[PROBLEM REQUIREMENTS]:
Reproduce the rows below verbatim, from the line containing "You are a GUI" through the line containing "This screenshot has height=1568, width=509.", with both of those lines included.

[RECORDS SUPPLIED]:
* * * * * * * * *

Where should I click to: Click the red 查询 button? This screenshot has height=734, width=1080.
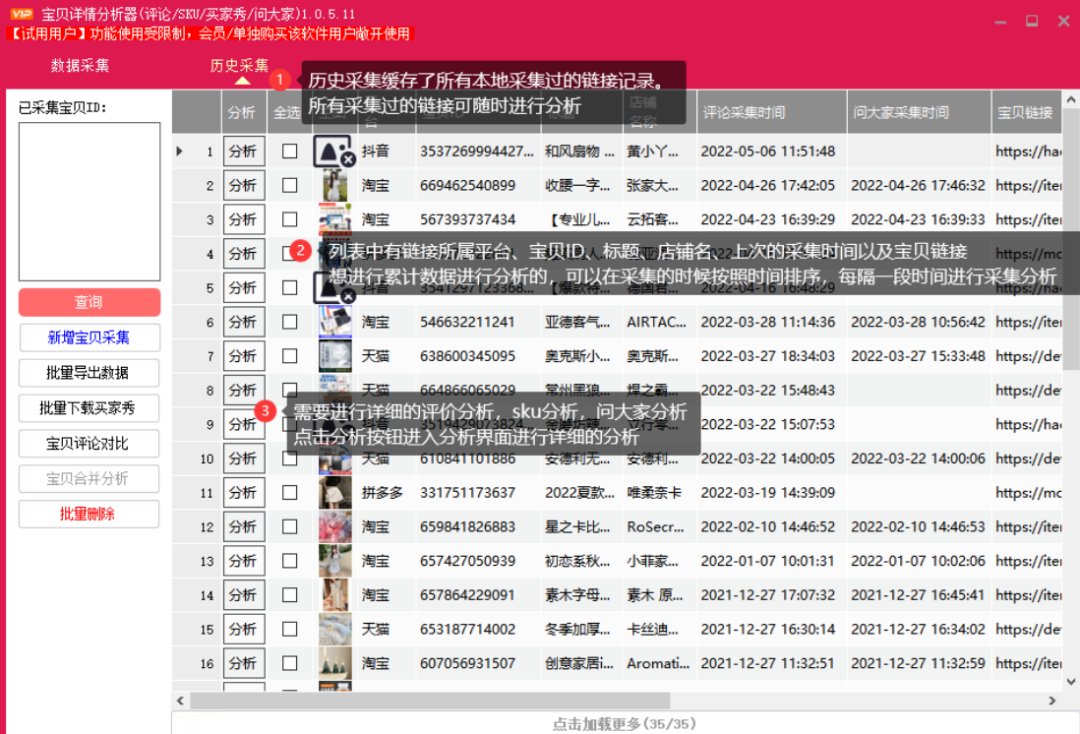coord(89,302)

* * * * * * * * *

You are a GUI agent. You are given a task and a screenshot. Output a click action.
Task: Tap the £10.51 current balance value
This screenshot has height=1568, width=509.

* * * * * * * * *

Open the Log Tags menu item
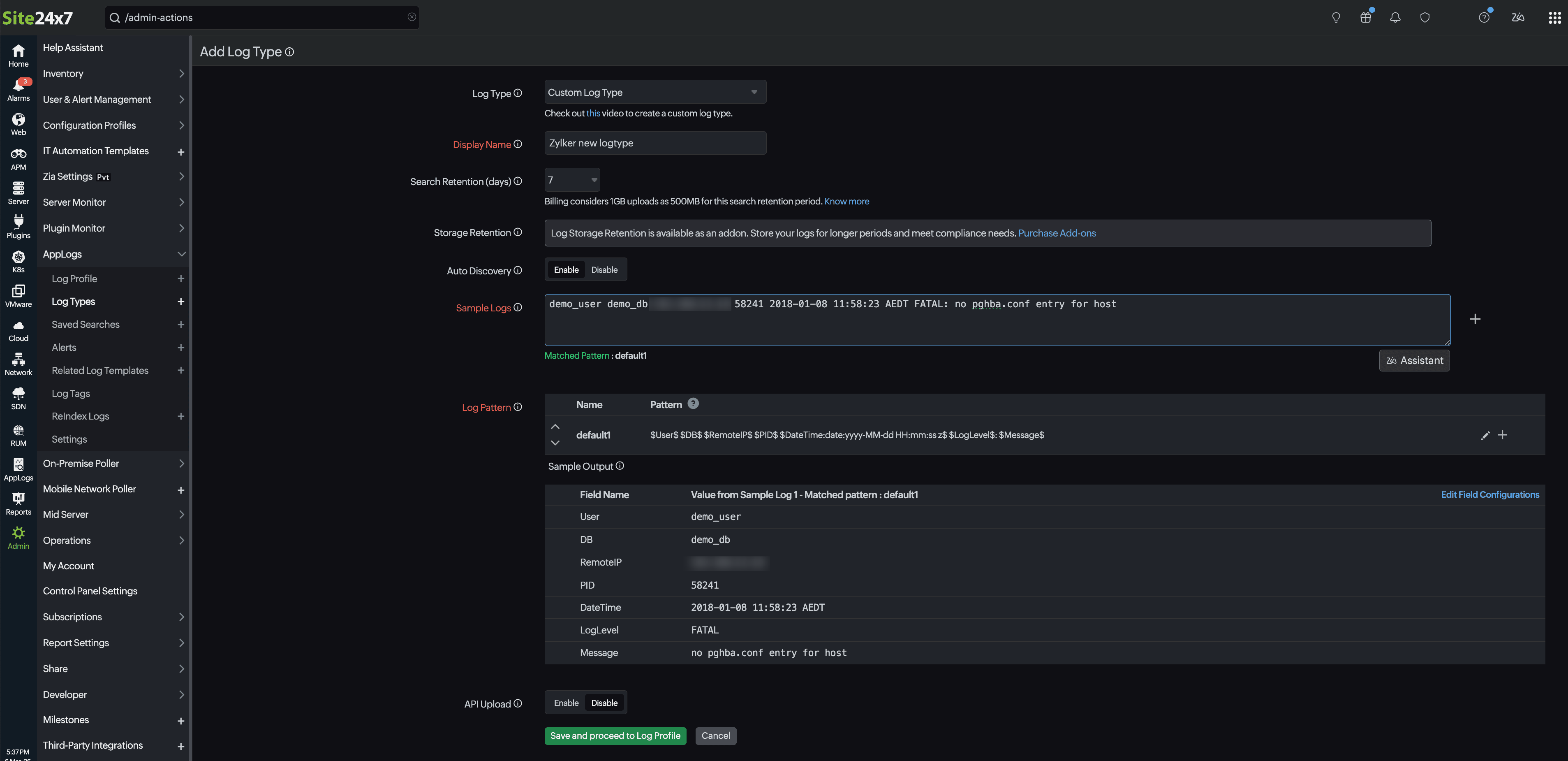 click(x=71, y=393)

* * * * * * * * *

[EXPECTED OUTPUT]:
You are a GUI agent. You are given a task and a screenshot. Output a click action.
Task: Tap the £10.51 current balance value
This screenshot has height=1568, width=509.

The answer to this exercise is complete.